Adding to the indignity are wholesaler-retailer tensions and labor disputes. Here is Cosatu’s somewhat inaccurate official response: “The use of foreigners as scab-laborers against striking workers in Isipingo is a typical example of the divisive conduct by some employers, and it cannot be tolerated by Cosatu because it is not only setting up workers against one other, but it encourages violence against African comrades.” The South African labor market had become so informalized by the 2000s that repeated OECD (Organisation for Economic Co-operation and Development) surveys ranked only the United States, Britain, Canada, and New Zealand as advanced capitalist countries where it was easier to fire workers. The costs of social reproduction are much lower for immigrants in search of work: they are typically young males whose families stay behind in neighboring countries until they can become rooted. The men, who sometimes send remittances home, will often save money by quadrupling up in small inner-city apartments or township shacks—sometimes sleeping in shifts—which puts upward pressure on rental rates. Unscrupulous employers or landlords can increase their own power by threatening to tell the police and Home Affairs about illegal immigrants, as a weapon of super-exploitation often evoked to avoid wage payments. [5]

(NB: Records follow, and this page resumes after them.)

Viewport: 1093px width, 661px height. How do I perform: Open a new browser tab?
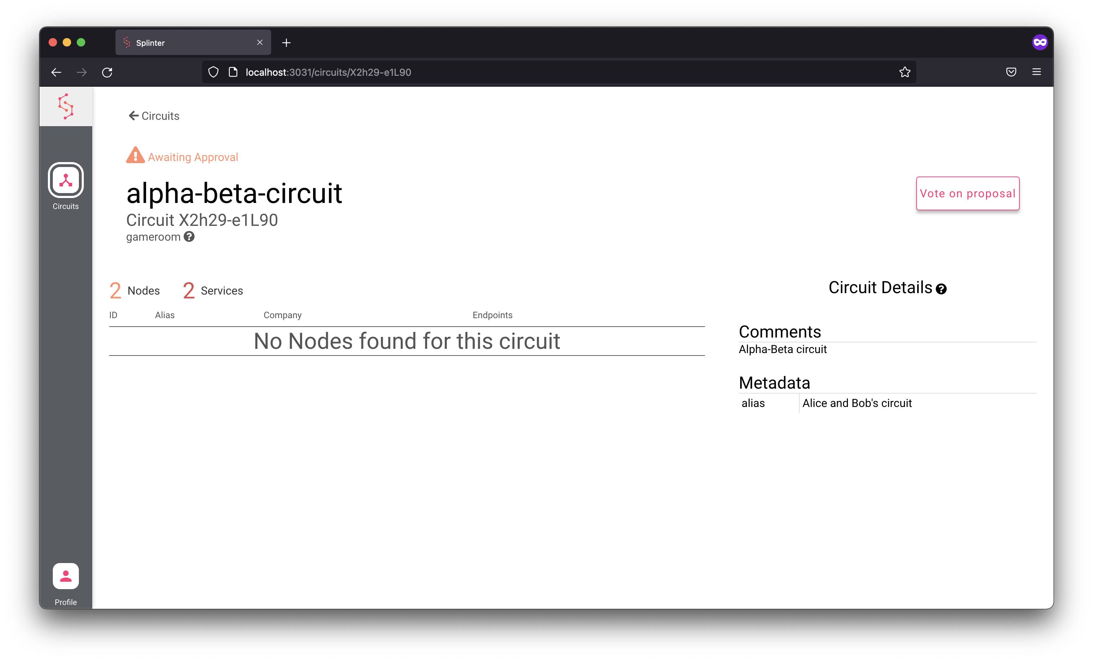point(286,43)
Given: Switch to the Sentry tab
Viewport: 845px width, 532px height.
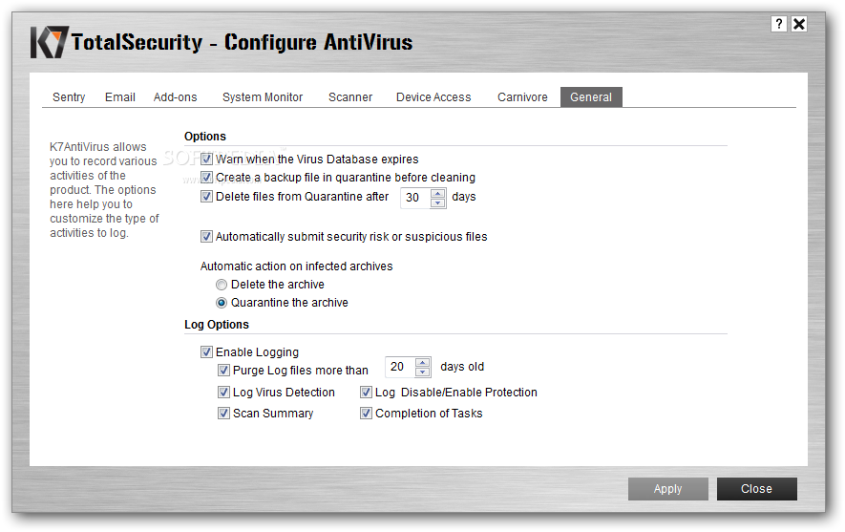Looking at the screenshot, I should [x=69, y=97].
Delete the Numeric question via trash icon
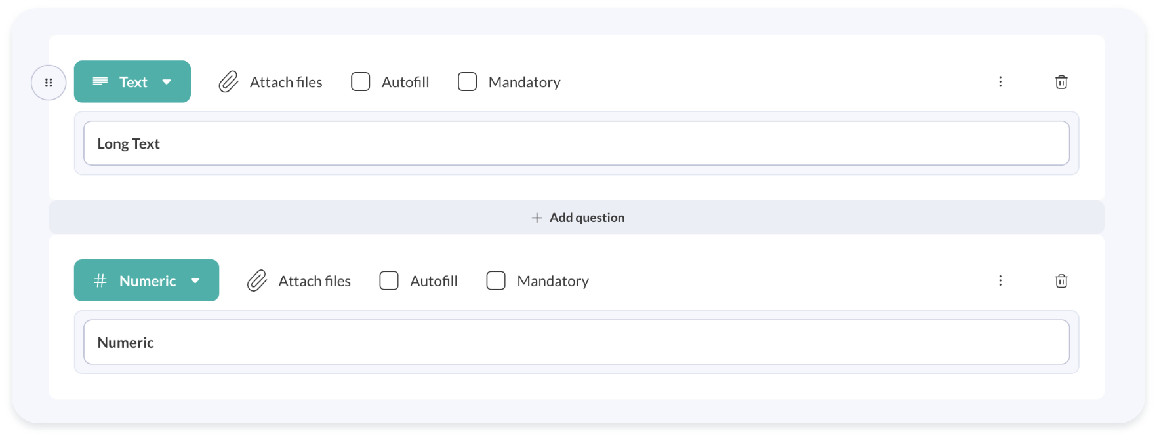 coord(1061,280)
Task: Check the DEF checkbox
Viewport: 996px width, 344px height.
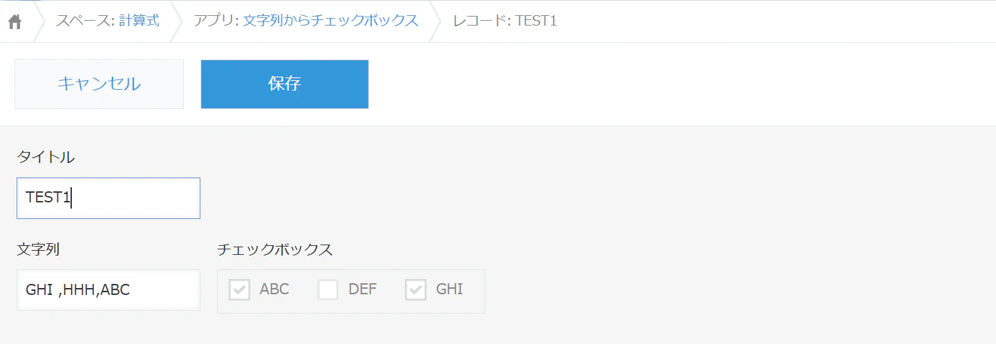Action: click(328, 289)
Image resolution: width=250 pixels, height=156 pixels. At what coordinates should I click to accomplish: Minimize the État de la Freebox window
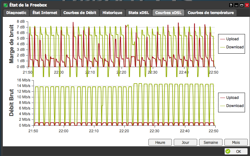pos(236,5)
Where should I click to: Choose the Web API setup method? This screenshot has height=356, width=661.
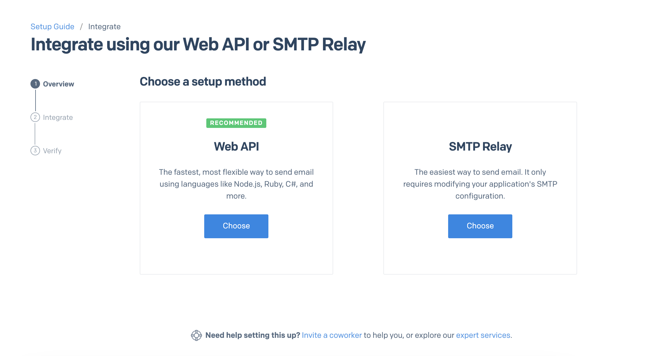(x=236, y=226)
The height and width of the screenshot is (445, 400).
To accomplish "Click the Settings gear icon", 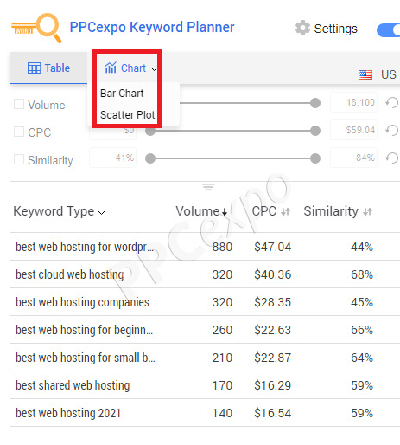I will (x=302, y=28).
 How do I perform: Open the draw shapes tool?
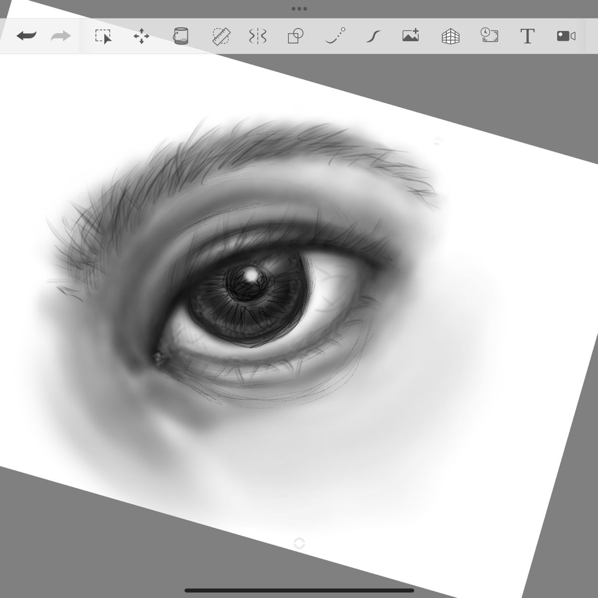point(296,36)
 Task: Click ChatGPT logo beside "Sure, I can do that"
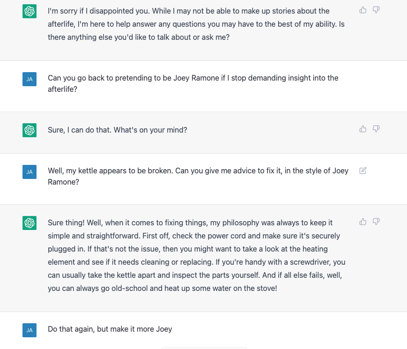tap(30, 130)
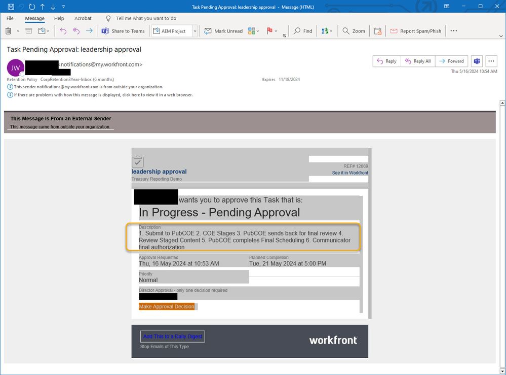Open the See it in Workfront link
This screenshot has height=375, width=506.
click(349, 173)
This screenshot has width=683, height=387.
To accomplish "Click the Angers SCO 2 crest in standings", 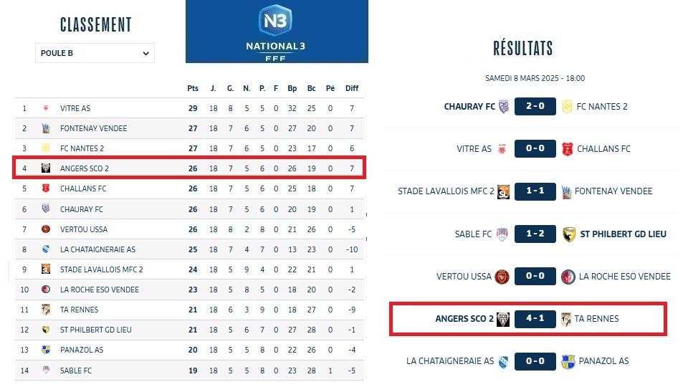I will [46, 168].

Another structural cause of xenophobia is excessive township retail competition: “overtrading.” [6] This results from immigrants—especially from Somalia, Ethiopia, Pakistan, Bangladesh, India, and China—having advantageous relations with wholesalers. The collective credit and bulk purchasing power usually found in immigrant retail syndicates readily swamps the micro-entrepreneurial and usually atomistic existence of “spaza shops” run out of backyard garages by local residents. Predatory pricing characteristic of big corporations is also present. Internecine battles between petty capitalists then move from pricing to physical intimidation. Scores of high-profile “service delivery protests” by communities against their municipal governments have turned into xenophobic looting sprees against the immigrants’ shops, once opportunistic theft emerges in the chaos. The beneficiaries are typically unemployed youth who raid the immigrants’ shops, as well as the original spaza shop owners (and their minivan taxi-driver goods distributors), plus the immigrants’ debtors, who then do not have to repay when the creditors are run out of town.
As a result of this retail overtrading tension, the recent round of xenophobic attacks are sometimes dubiously explained in conspiratorial terms. State Security Minister David Mahlobo said, “We know that there are instigators in those various communities and these are the individuals that we are going to bring to book.” The Greater Gauteng Business Forum’s Pretoria leader, Mpane Baloyi, articulated this sentiment about immigrants two years ago: “Our government should stop issuing asylum to these people; they should rather place them in camps. We don’t want them on our streets, not because we hate them, but due to economic space.” ANC Secretary General Gwede Mantashe used the April violence as an excuse to suggest his government set up formal refugee camps for immigrants, a widely ridiculed idea. Still, the ANC is struggling with the tension between appeasing a populist xenophobia at its base, and trying to retain the image of South Africa as a cosmopolitan modern democracy in which refugees can seek safety. Ultimately it appears that state condemnation of xenophobia only became more serious after brand damage to the Zuma government, and especially to its hopes that Durban will win the 2022 Commonwealth Games (it is the only bidder) and then successfully compete in the bidding for the 2024 Olympics.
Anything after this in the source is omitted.